The term “heaven” still occurs in the New Testament in the sense of “sky” (e.g., Mark 13.25; Luke 13.19 [NRSV: “air”]). In the letter to the Hebrews, mention is made of the heavens of the present creation that are destined to perish (Heb. 1.10–11), the heavens through which Jesus passed (4.14; 7.26), and the realm beyond, where he sits on the right hand of God “in heaven” (8.1). The last of these resembles in some ways the Platonic heaven of ultimate realities, of which earthly things are copies (cf. 9.23–24 and 8.5).

The word “heaven” does not necessarily refer to a literal place, for already the Christian sits with Christ in the heavenly places (Eph. 2.6). Jesus, who has “all authority in heaven and on earth” (Matt. 28.18), shares the omnipresence of the Father; he “ascended far above all the heavens, so that he might fill all things” (Eph. 4.10).

There is more about heaven in the book of Revelation than in any other book of the Bible, and vivid pictures are given of the throne of God and the Lamb, with living creatures and elders, angelic hosts and multitudes of the redeemed, drawn from every nation, bringing homage and praise. Popular conceptions of heaven have been derived largely from the imagery of this book.

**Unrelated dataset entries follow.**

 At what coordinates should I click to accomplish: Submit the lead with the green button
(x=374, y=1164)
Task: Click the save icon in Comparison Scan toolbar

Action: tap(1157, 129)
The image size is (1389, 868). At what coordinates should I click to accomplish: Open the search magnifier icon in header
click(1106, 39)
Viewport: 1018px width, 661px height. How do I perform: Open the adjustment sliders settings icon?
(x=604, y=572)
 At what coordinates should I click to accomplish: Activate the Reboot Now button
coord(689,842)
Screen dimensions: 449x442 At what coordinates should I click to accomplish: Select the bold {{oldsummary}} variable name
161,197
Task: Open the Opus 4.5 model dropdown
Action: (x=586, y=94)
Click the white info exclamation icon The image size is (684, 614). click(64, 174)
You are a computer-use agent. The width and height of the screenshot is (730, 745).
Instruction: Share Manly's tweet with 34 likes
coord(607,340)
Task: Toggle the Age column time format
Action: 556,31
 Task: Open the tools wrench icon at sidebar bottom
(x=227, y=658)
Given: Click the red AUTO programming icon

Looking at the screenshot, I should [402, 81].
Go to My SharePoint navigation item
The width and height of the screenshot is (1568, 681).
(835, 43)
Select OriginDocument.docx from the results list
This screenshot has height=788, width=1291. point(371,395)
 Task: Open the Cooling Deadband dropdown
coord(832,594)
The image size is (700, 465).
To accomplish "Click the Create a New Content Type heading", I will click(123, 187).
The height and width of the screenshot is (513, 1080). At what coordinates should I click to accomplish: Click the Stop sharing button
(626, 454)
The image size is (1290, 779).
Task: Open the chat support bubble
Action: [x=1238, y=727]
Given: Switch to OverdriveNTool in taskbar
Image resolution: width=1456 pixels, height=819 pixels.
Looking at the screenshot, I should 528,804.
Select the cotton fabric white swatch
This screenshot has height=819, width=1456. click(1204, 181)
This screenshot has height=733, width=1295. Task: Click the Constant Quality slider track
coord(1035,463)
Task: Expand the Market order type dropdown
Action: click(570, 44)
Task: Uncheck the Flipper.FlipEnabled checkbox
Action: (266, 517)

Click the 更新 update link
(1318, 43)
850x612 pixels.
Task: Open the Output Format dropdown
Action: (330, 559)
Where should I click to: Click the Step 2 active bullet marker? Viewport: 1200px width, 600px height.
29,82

Two other matters need mention. Some of the noncanonical writings give detailed descriptions of multiple heavens, up to seven or more. But Paul was not necessarily thinking of these when he wrote of his mystical transport into the third heaven (2 Cor. 12.2); an alternate explanation is that the expression indicates a high degree of spiritual exaltation. Second, Jewish tradition came to have such reverence for the name of God that “heaven” and other substitutes were used; thus, for example, the prodigal son says, “I have sinned against heaven and before you” (Luke 15.18, 21); and Matthew generally uses “kingdom of heaven” and only four times “kingdom of God.”